* Task goal
Copy each record exactly as it reads, leaving out any pictures it holds.

Saved entries:

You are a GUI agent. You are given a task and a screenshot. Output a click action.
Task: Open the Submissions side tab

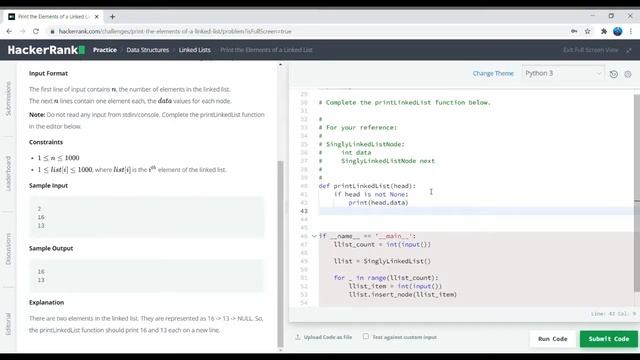pyautogui.click(x=8, y=98)
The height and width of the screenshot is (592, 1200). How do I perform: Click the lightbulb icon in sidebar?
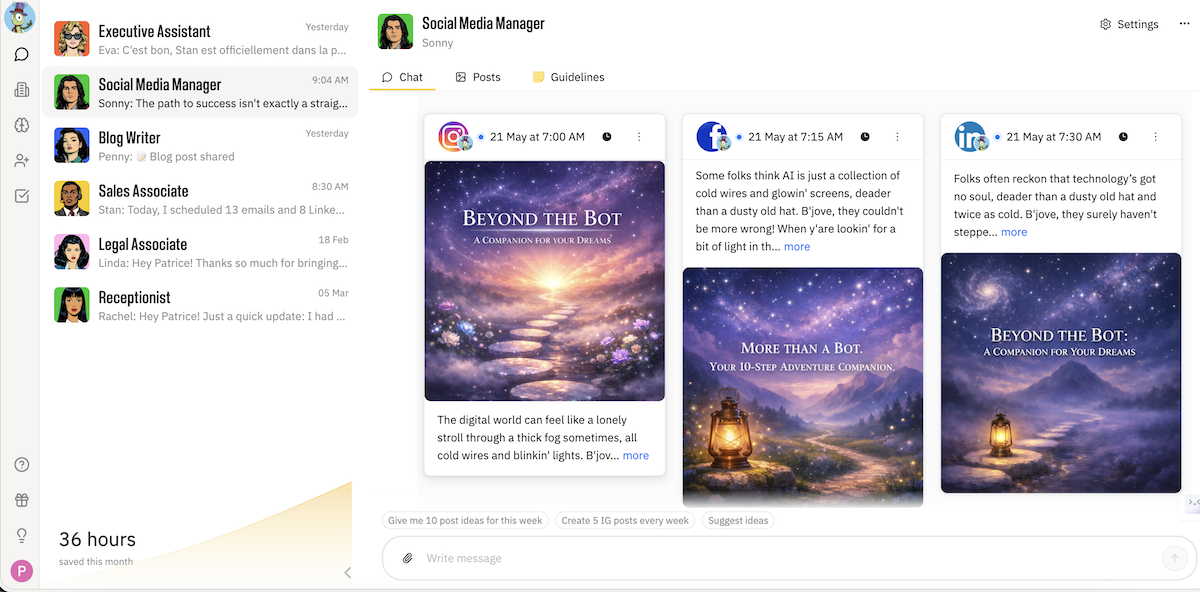(x=21, y=536)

* Task output
You are a GUI agent. You are given a task and a screenshot. Output a click action.
Task: Open the Submissions side tab

pyautogui.click(x=8, y=98)
The height and width of the screenshot is (592, 1200). How do I perform: Click the lightbulb icon in sidebar?
(x=21, y=536)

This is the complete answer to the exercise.